Turning to FIG. 9, a schematic cross-sectional view of an MOCVD chamber which can be utilized in embodiments of the invention is depicted. The MOCVD apparatus 900 shown in FIG. 9 includes a chamber 902, a gas delivery system 925, a remote plasma source 926, a vacuum system 912, and a system controller 961. The chamber 902 includes a chamber body 903 that encloses a processing volume 908. A showerhead assembly 904 is disposed at one end of the processing volume 908, and a substrate carrier 914 is disposed at the other end of the processing volume 908. A lower dome 919 is disposed at one end of a lower volume 911, and the substrate carrier 914 is disposed at the other end of the lower volume 911. The substrate carrier 914 is shown in process position, but may be moved to a lower position where, for example, the substrates 940 may be loaded or unloaded. An exhaust ring 920 may be disposed around the periphery of the substrate carrier 914 to help prevent deposition from occurring in the lower volume 911 and also help direct exhaust gases from the chamber 902 to exhaust ports 909. Additionally, a shaft cover 910 with optional vertical members (e.g., lips), if any exist, are both located below the susceptor to not disturb the processing condition above the susceptor. The shaft cover prevents deposition from occurring in the lower volume 911. There can be severe lower dome coating for n-GaN growth process by using HVPE and MOCVD growth technologies without a shaft cover. In additions, the MQW and p-GaN processes also have lower dome coating issues. The use of shaft cover 910 beneath the process carrier reduces the lower dome coating and does not disturb the process conditions above the process carrier. Besides the lower dome coating by the LED growth process, it was found that some unwanted debris from the chamber or gaskets would also fall to the lower dome. During the high temperature operation, the fall-on debris will melt thus damaging and polluting the lower dome surface. The shaft cover 910 prevents fall-on debris to lower dome.
The lower dome 919 may be made of transparent material, such as high-purity quartz, to allow light to pass through for radiant heating of the substrates 940. The radiant heating may be provided by a plurality of inner lamps 921A and outer lamps 921B disposed below the lower dome 919. Reflectors 966 may be used to help control chamber 902 exposure to the radiant energy provided by inner and outer lamps 921A, 921B. Additional rings of lamps may also be used for finer temperature control of the substrates 940.
══════════
Written exercise 1 ->
In the records, rewrite the part that opens with the line containing "Copy dataset name with the copy icon" and closes with the end of the records, changing "dataset" to "project" and keeping everything else the same. Leave out the pictures.

Dataset records ->
══════════
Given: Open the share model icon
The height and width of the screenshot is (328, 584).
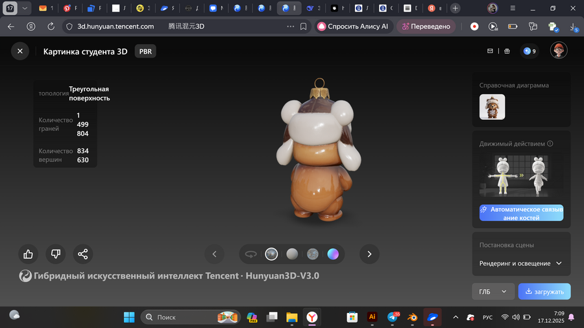Looking at the screenshot, I should (x=83, y=254).
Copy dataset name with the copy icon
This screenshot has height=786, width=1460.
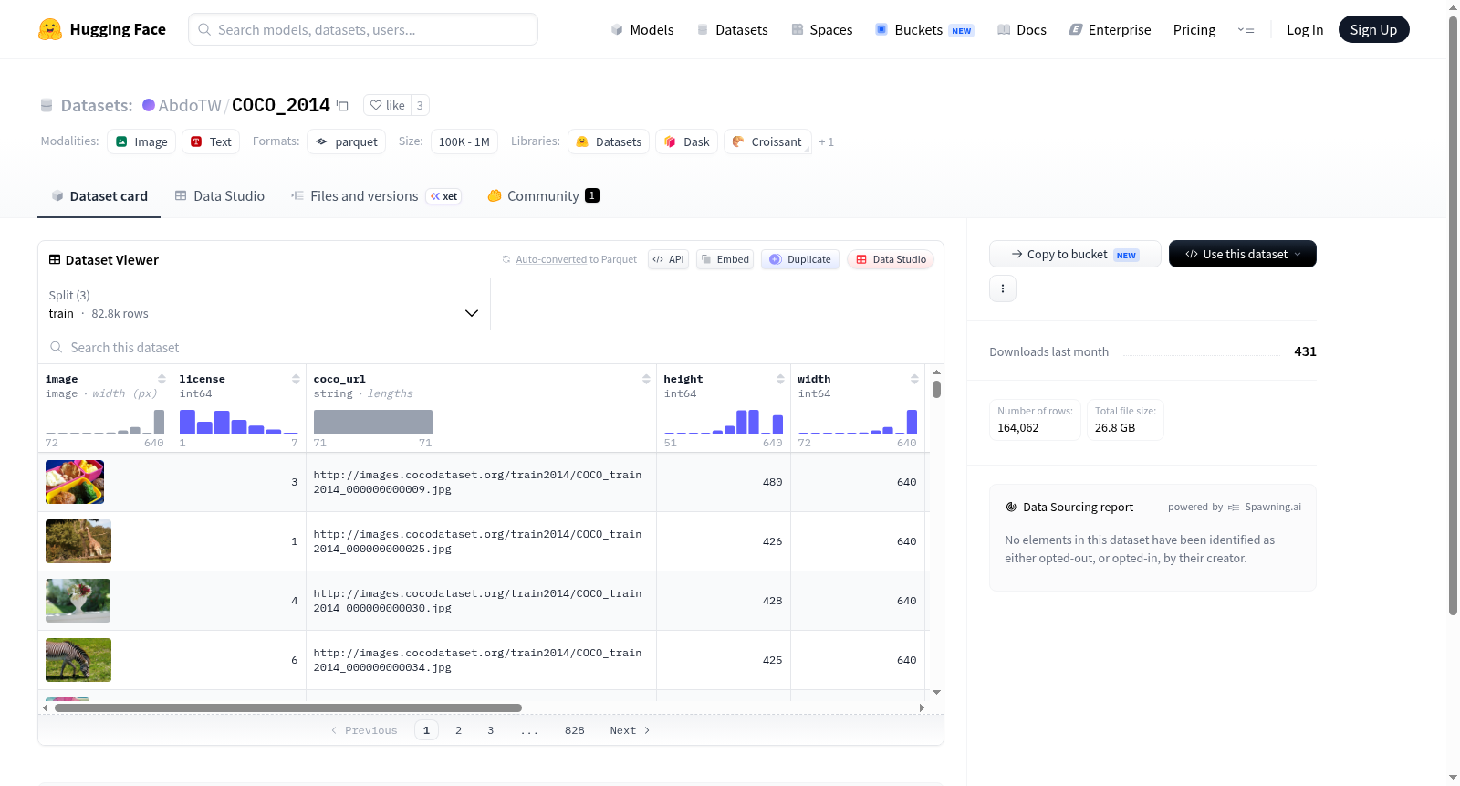(342, 105)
══════════
Written exercise 2 ->
Reproduce, word for word, the part of the MOCVD chamber excerpt that opens with the words containing "The lower dome 919 may" and closes with "control of the substrates 940.".

Solution 1 ->
Copy project name with the copy icon
This screenshot has height=786, width=1460.
(342, 105)

Solution 2 ->
The lower dome 919 may be made of transparent material, such as high-purity quartz, to allow light to pass through for radiant heating of the substrates 940. The radiant heating may be provided by a plurality of inner lamps 921A and outer lamps 921B disposed below the lower dome 919. Reflectors 966 may be used to help control chamber 902 exposure to the radiant energy provided by inner and outer lamps 921A, 921B. Additional rings of lamps may also be used for finer temperature control of the substrates 940.